Hovione plans to withdraw from generic contrast media manufacturing to focus on other business segments including contract development and manufacturing of innovative therapies and manufacturing of off-patent APIs. In a statement released on Mar. 7, 2018, the Portuguese CDMO reported that it concluded the sale of all of the share capital of iMAX Diagnostic Imaging Holding Limited, ending 24 years of supplying iopamidol and iohexol active pharmaceutical ingredients (APIs) to the generic industry globally. The company initiated expansion plans for its API and drug product business in 2016 and said it will focus on drugs that are difficult to make and formulate.

Hovione entered the generic contrast media business in 1993 and in 2007 moved most of its manufacturing to the iMAX factory in China. The business showed a steady profit growth and for most of that period represented the largest tonnage of Hovione’s product portfolio, the company reported.

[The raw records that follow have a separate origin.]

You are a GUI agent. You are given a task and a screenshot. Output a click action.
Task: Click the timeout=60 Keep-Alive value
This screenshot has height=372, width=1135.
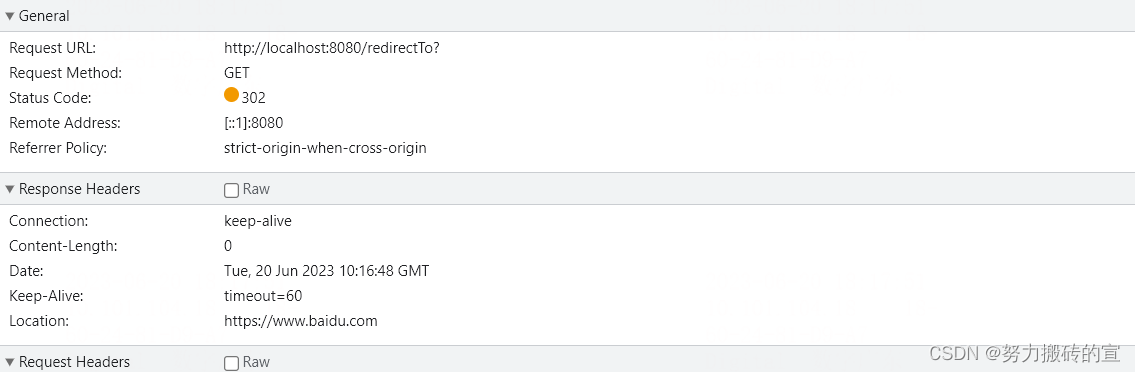point(263,296)
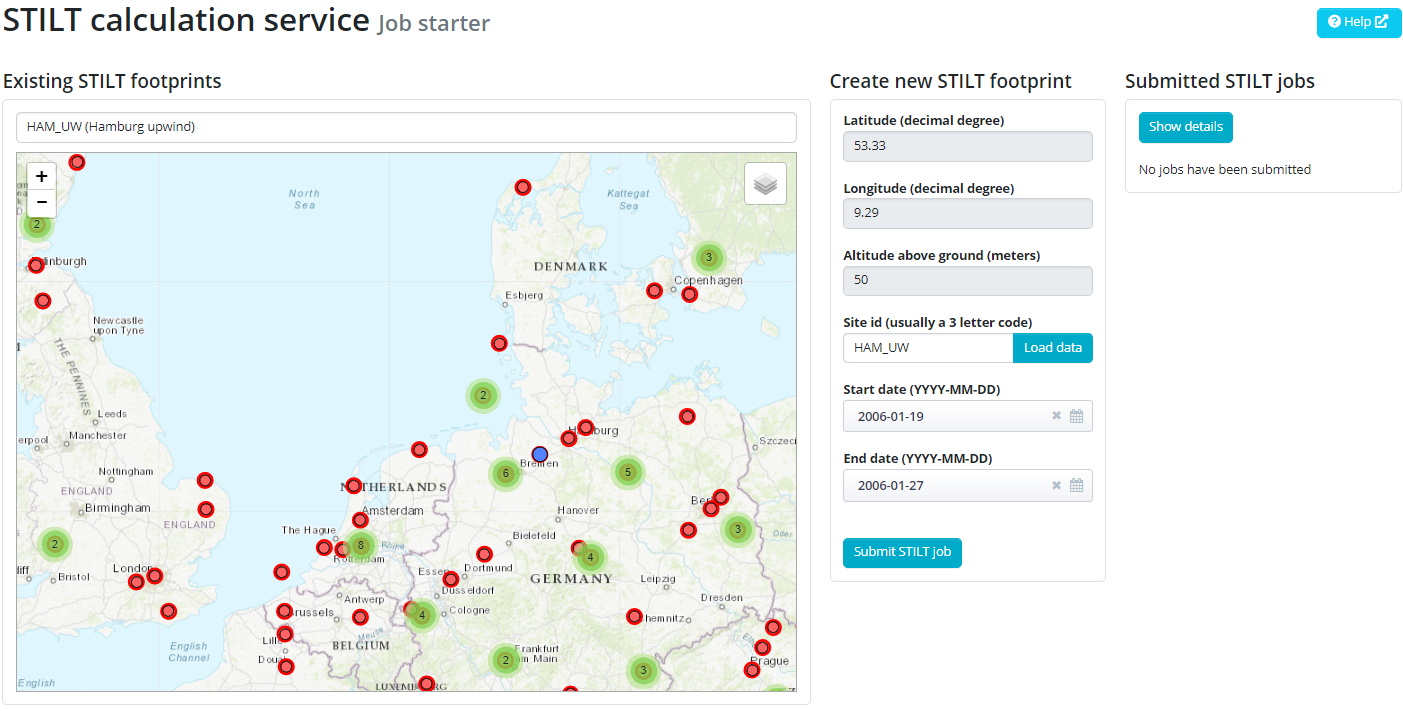Open the End date calendar picker
This screenshot has height=721, width=1403.
point(1076,485)
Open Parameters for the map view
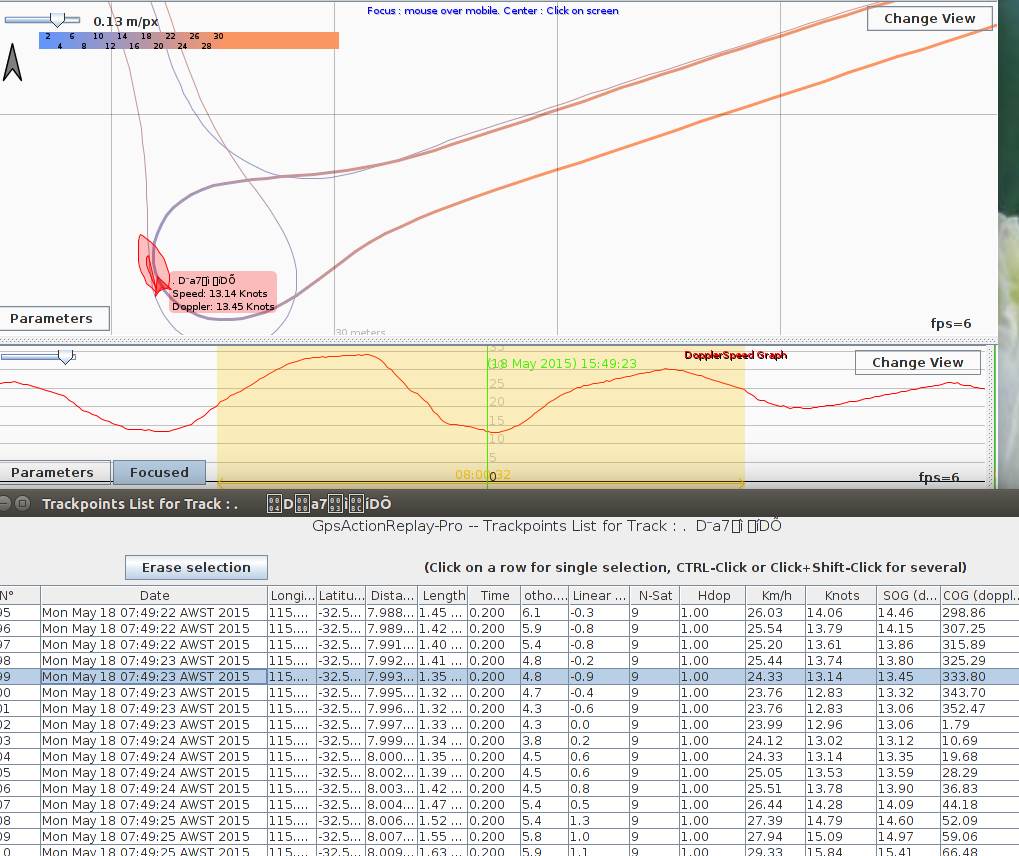Viewport: 1019px width, 856px height. [51, 319]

“Our contrast media business is growing and has many loyal clients that demand high quality, but it increasingly does not seem a good fit with the rest of our activities. The opportunity to sell iMAX with its manufacturing business of APIs and formulated product to a market leader makes sure this business can continue to develop even better,” stated Guy Villax, Hovione’s CEO.

The Portuguese CDMO also announced that in the last year their manufacturing facilities in Portugal, Macau and Ireland were the object of eight inspections, performed by different health authorities. The inspections revealed that all Hovione sites were in compliance, this reflects a solid quality system and a vibrant quality culture. This is the first press release that in the previous year.  Such reports on the outcomes of inspections will now become a regular feature of Hovione’s commitment to transparency.

“Each inspection at Hovione is considered to be of highest importance for the organization and for our customers. We are considering every audit and every inspection as a learning opportunity to continuously improve our Quality Systems and Operative Mechanisms. The number of inspections and their outcome demonstrate our commitment and capacity in the development of new drugs, and ability to manufacture highest quality products for our customers as well as for millions of patients that we proudly serve together. We are especially happy to share that all of the GMP surveillance inspections were concluded successfully with no form 483 observation. ” said Joerg Gampfer, Vice President of Quality at Hovione.

“We have a culture of quality that puts patient safety first. These inspections are important steps for Hovione and our customers. They shape our behaviors and motivate us to always improve our services to customers. Hovione has all the ingredients for an outstanding partnership going from clinical programs all the way to commercial supply.” added Frédéric Kahn, Vice President Marketing and Sales.